• PROBLEM TO WORK ON
Only these lines of the data below are wanted: the one with "Main Technical Types", the one with "Screenshot is 402x2576.", and any lines between them, each repeated exactly.
====
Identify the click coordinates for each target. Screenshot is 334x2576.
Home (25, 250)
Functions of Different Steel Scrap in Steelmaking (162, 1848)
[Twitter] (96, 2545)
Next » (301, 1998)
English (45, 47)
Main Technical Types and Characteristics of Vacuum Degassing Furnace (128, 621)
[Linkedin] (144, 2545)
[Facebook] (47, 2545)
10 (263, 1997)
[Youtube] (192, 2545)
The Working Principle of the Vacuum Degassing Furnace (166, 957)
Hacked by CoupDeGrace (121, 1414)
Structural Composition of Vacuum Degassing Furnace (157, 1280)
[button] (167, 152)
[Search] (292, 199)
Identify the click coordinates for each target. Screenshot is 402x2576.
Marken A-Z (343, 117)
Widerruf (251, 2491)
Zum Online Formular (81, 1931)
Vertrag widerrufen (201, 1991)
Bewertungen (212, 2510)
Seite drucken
====
• WRITTEN SOLUTION
Main Technical Types and Characteristics of Vacuum Degassing Furnace (128, 621)
[Linkedin] (144, 2545)
[Facebook] (47, 2545)
10 (263, 1997)
[Youtube] (192, 2545)
The Working Principle of the Vacuum Degassing Furnace (166, 957)
Hacked by CoupDeGrace (121, 1414)
Structural Composition of Vacuum Degassing Furnace (157, 1280)
[button] (167, 152)
[Search] (292, 199)
Identify the click coordinates for each target. Screenshot is 402x2576.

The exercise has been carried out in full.